EXERCISE MATERIALS:
━━━━━━
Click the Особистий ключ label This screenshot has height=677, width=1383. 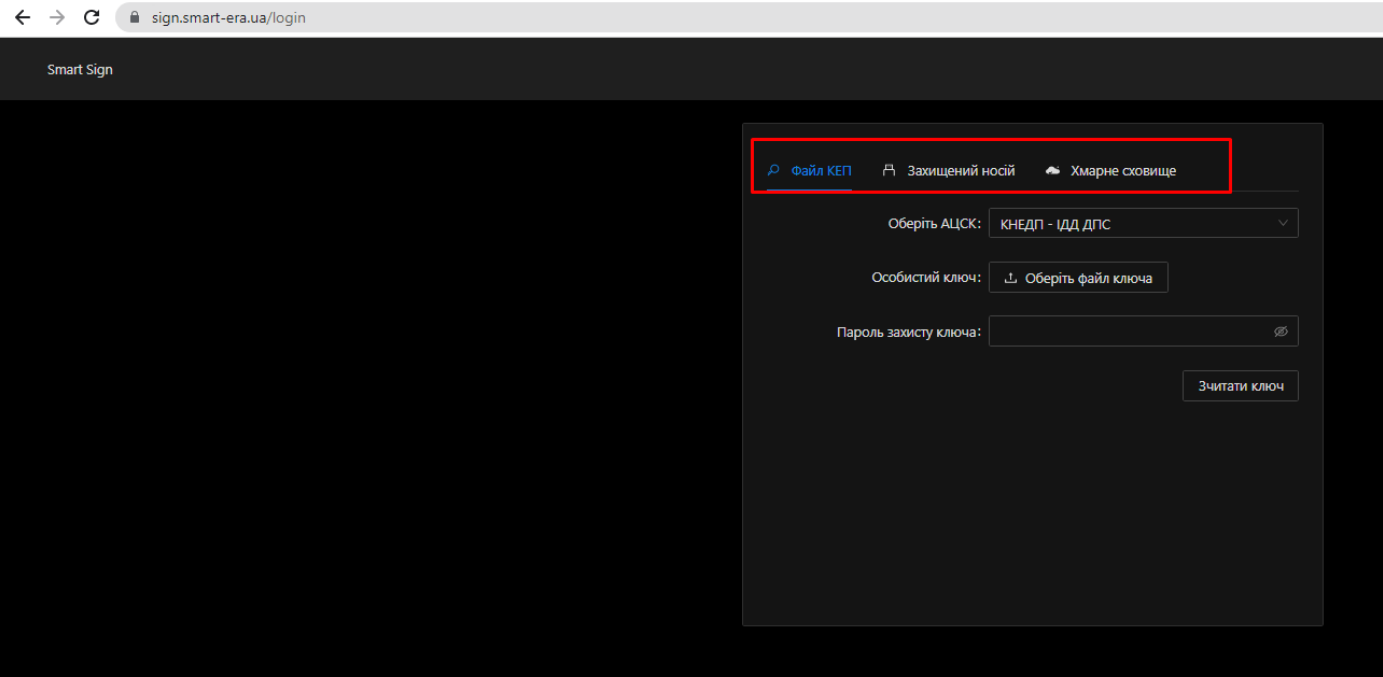[x=925, y=278]
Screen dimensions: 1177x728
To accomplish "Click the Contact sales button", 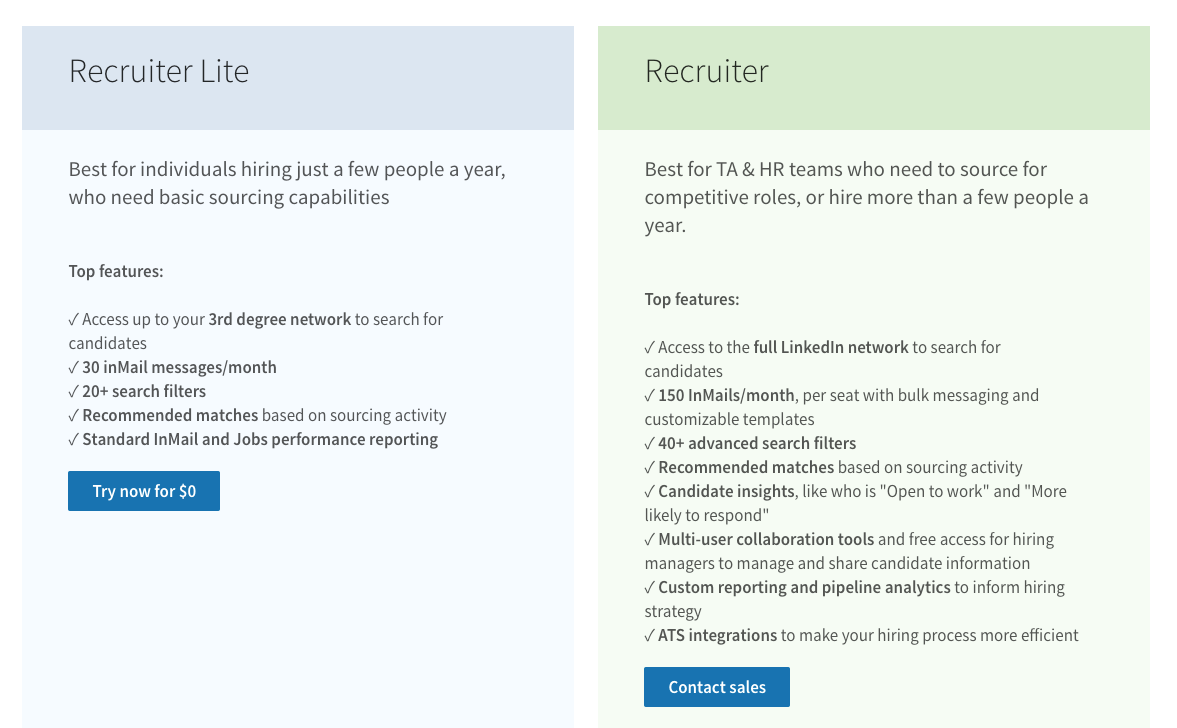I will pyautogui.click(x=716, y=687).
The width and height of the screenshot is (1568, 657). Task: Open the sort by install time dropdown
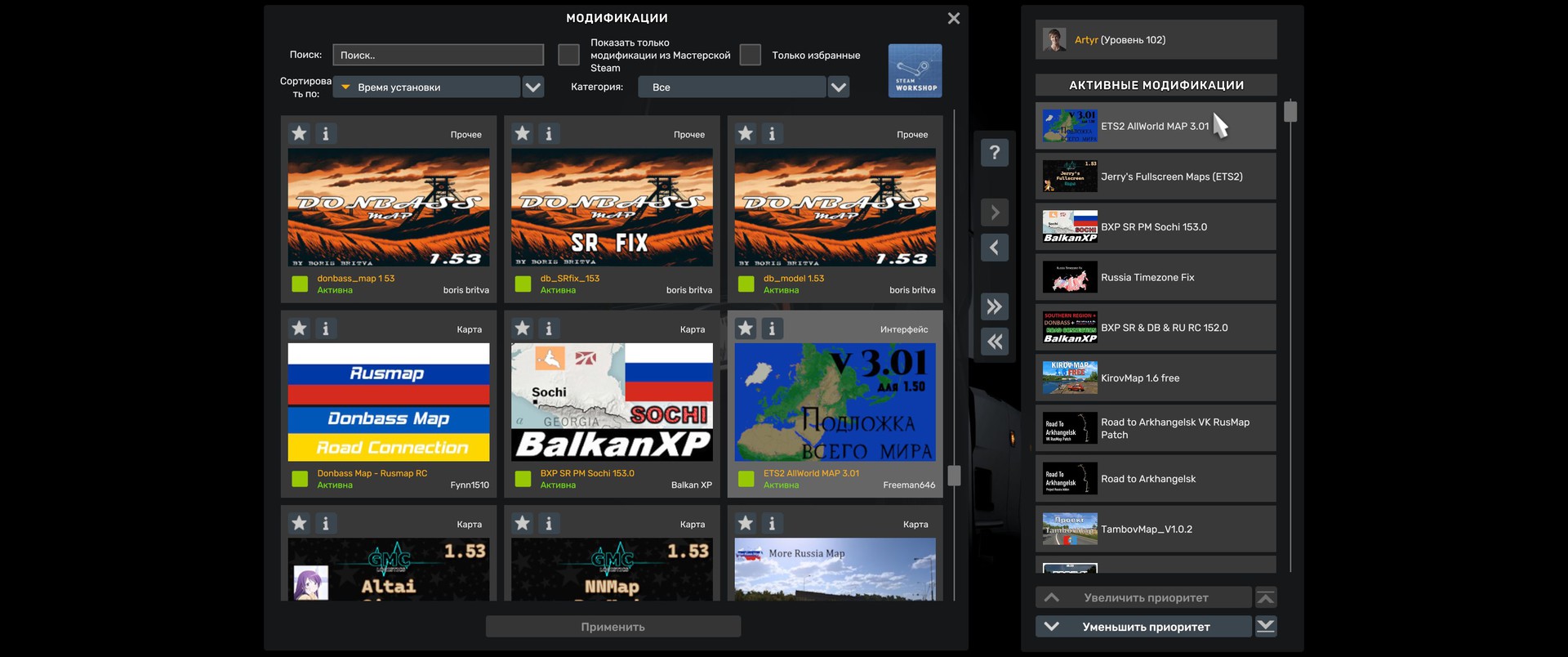coord(429,87)
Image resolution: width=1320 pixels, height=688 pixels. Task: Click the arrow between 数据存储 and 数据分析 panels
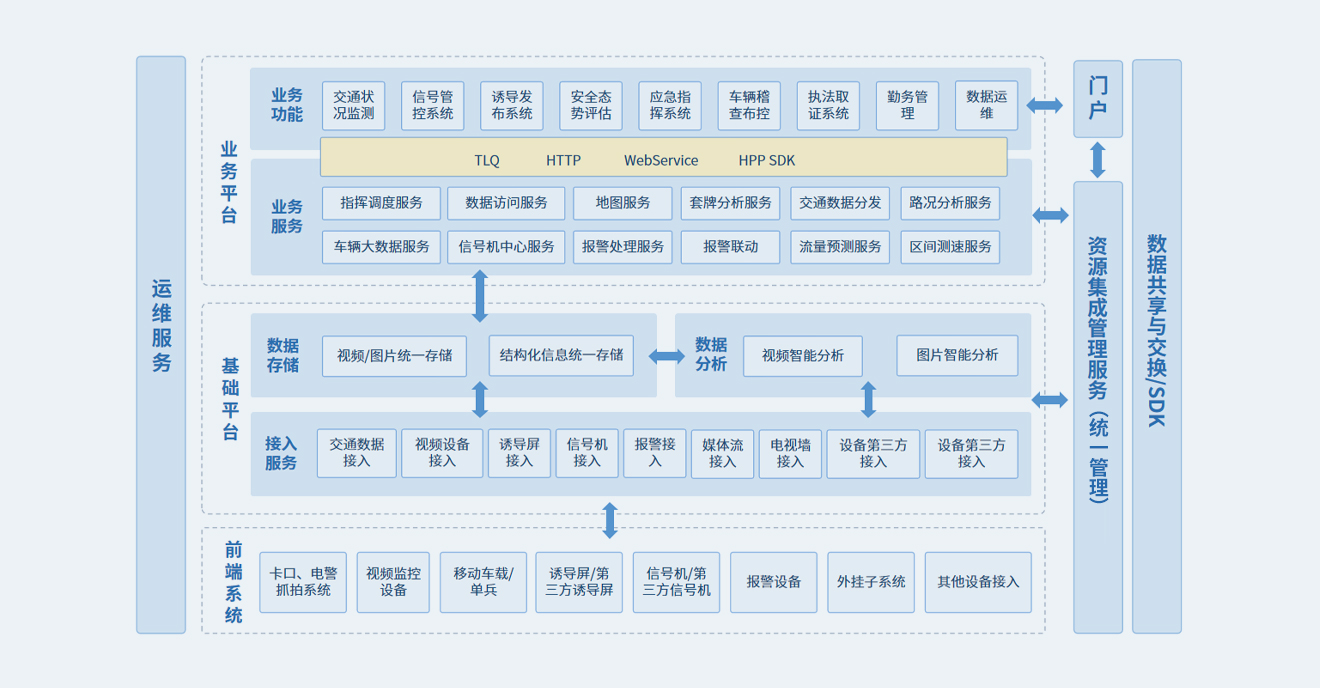click(666, 356)
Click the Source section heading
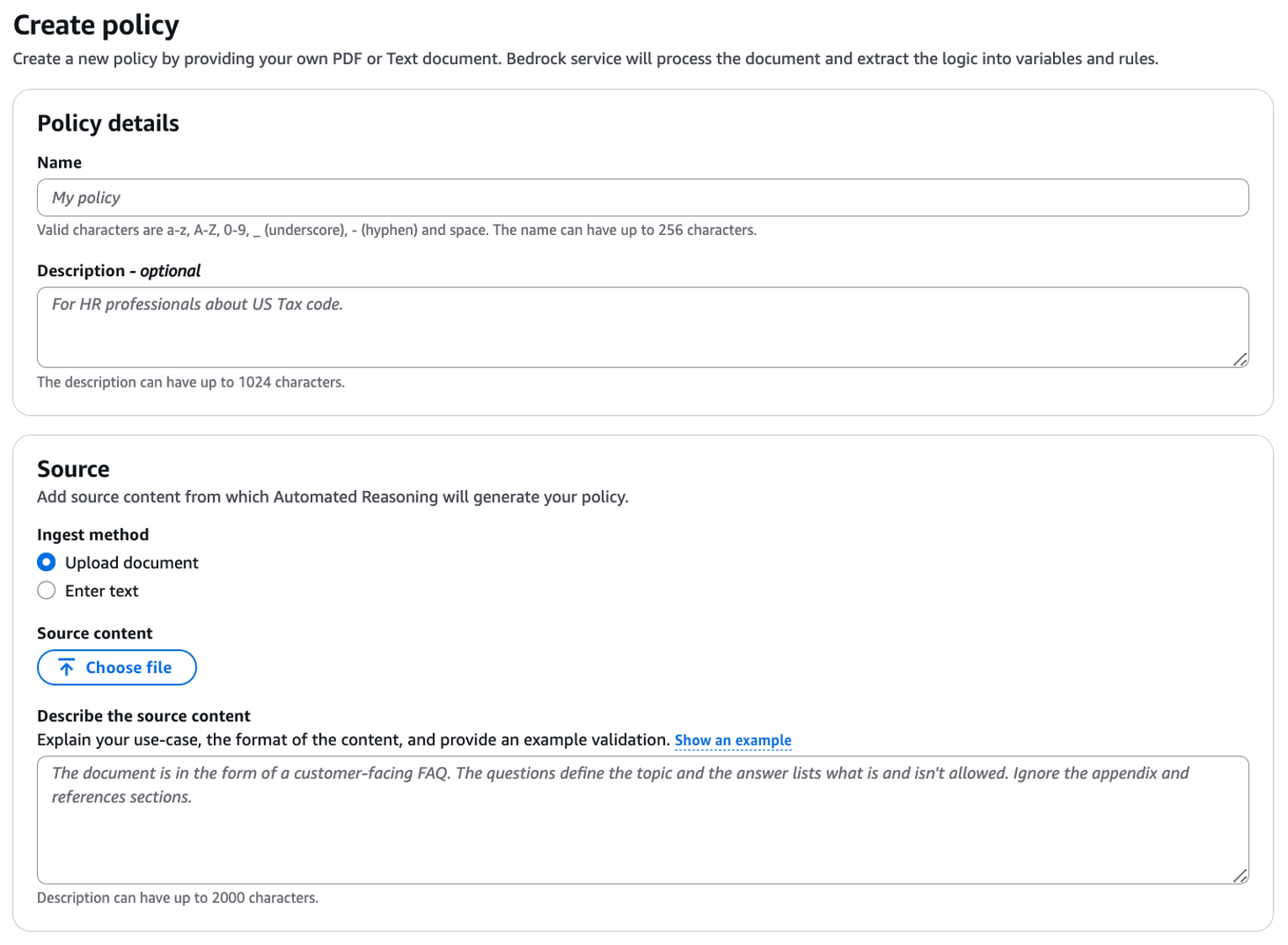Image resolution: width=1288 pixels, height=945 pixels. tap(73, 469)
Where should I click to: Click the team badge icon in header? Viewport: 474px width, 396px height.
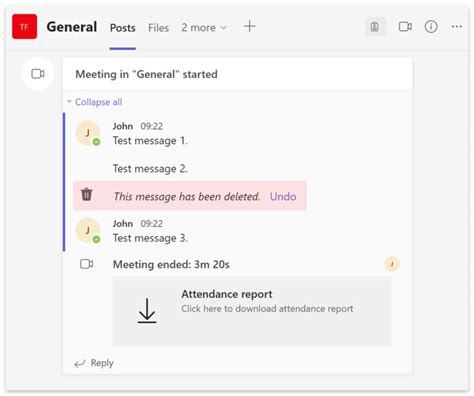coord(375,27)
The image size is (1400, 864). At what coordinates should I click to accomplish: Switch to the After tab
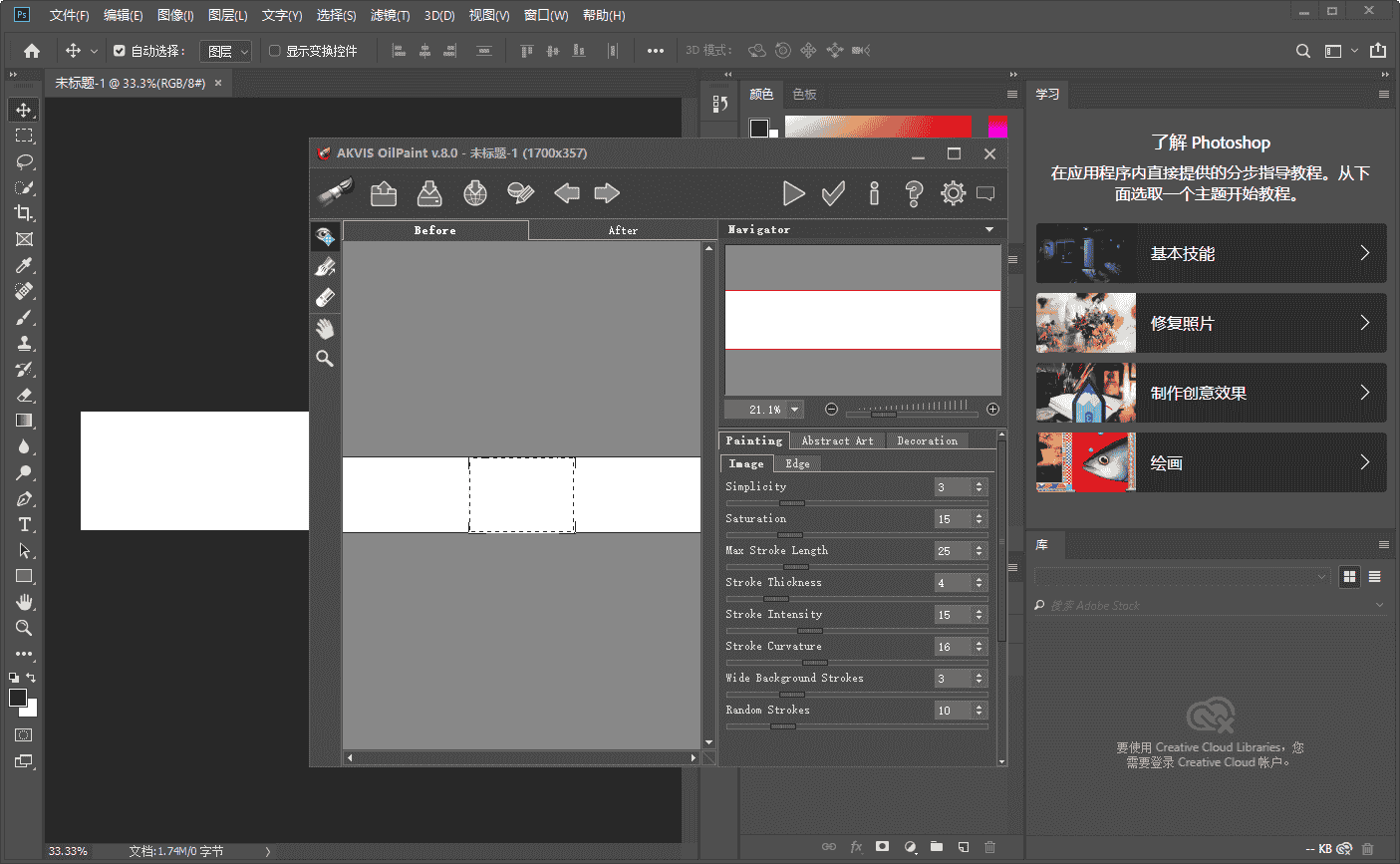pyautogui.click(x=623, y=230)
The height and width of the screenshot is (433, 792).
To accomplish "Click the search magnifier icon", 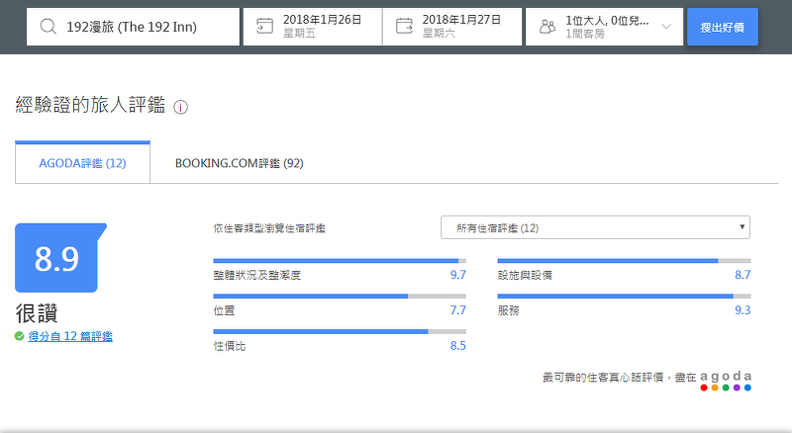I will tap(48, 26).
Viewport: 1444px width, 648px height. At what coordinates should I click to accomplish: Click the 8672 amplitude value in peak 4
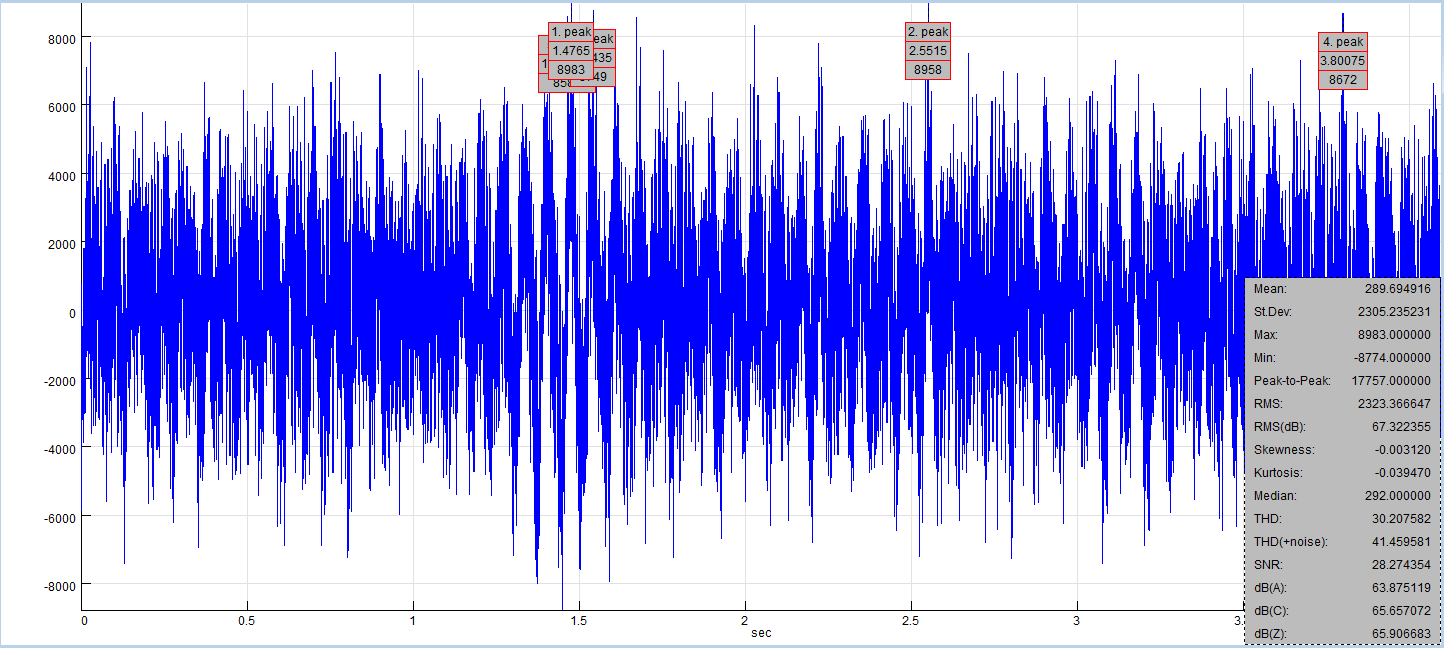1342,79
━━━━━━
EXERCISE DESCRIPTION:
Of the lines above, quote exactly those from the one with "Where should I" through the one with "The height and", ends included; pictures stay out.

ANSWER SECTION:
Where should I click to: Click the team badge icon in header? Viewport: 474px width, 396px height.
coord(375,27)
The image size is (1400, 864). At what coordinates should I click to accomplish: Switch to the After tab
pyautogui.click(x=623, y=230)
The height and width of the screenshot is (433, 792).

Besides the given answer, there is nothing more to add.